**ЗАДАНИЕ 1:**
Верните без изменений отрывок из текста о свободе и справедливости: от слов «Пробовать можно всяко, но» до слов «за счёт других.» включительно.
**ЗАДАНИЕ 2:**
Что, согласно тексту о свободе и справедливости, разработали общества, чтобы ответить на вопрос о том, чьи свободы имеют первостепенное значение?

**ФРАГМЕНТ ТЕКСТА:**
--------

Пробовать можно всяко, но нельзя избежать вопросов распределения, даже когда это касается простейших проблем организации экономики526. Оборотная сторона переплетения этих «имущественных прав»/вопросов экстерналий и распределения заключается в том, что понятия «свобода» и «справедливость» не могут быть разделены. Свобода каждого индивида должна ограничиваться, когда она причиняет вред другим. Свобода одного человека загрязнять среду отбирает у другого здоровье. Свобода одного человека быстро водить авто отбирает у другого право не быть травмированным527. Но чьи свободы имеют первостепенное значение? Чтобы ответить на этот фундаментальный вопрос, общества разработали правила и предписания. Эти правила и предписания вместе влияют на эффективность системы и распределение: некоторые получают больше за счёт других.

--------

**ЗАПИСИ ДАННЫХ:**

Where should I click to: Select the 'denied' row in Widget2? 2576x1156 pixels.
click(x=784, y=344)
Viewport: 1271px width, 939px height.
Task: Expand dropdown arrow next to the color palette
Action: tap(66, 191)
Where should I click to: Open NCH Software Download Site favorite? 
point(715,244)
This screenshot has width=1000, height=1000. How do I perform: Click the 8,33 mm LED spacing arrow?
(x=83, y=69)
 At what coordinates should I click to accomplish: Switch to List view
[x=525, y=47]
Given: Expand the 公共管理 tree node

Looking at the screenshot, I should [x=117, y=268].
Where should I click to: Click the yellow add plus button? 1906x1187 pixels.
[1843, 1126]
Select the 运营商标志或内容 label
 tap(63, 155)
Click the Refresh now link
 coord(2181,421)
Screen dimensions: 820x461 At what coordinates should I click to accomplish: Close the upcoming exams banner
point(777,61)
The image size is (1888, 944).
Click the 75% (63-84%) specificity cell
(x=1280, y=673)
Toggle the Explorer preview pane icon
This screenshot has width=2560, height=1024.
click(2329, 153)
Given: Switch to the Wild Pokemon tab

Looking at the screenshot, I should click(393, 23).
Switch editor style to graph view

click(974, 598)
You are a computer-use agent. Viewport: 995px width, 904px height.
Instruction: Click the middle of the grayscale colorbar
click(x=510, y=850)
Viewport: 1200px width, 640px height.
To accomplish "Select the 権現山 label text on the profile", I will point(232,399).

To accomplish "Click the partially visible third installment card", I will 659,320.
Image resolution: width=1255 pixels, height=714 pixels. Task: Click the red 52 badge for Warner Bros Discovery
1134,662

--------

**ПОЛНЫЙ ОТВЕТ 1:**
Пробовать можно всяко, но нельзя избежать вопросов распределения, даже когда это касается простейших проблем организации экономики526. Оборотная сторона переплетения этих «имущественных прав»/вопросов экстерналий и распределения заключается в том, что понятия «свобода» и «справедливость» не могут быть разделены. Свобода каждого индивида должна ограничиваться, когда она причиняет вред другим. Свобода одного человека загрязнять среду отбирает у другого здоровье. Свобода одного человека быстро водить авто отбирает у другого право не быть травмированным527. Но чьи свободы имеют первостепенное значение? Чтобы ответить на этот фундаментальный вопрос, общества разработали правила и предписания. Эти правила и предписания вместе влияют на эффективность системы и распределение: некоторые получают больше за счёт других.

**ПОЛНЫЙ ОТВЕТ 2:**
Общества разработали правила и предписания.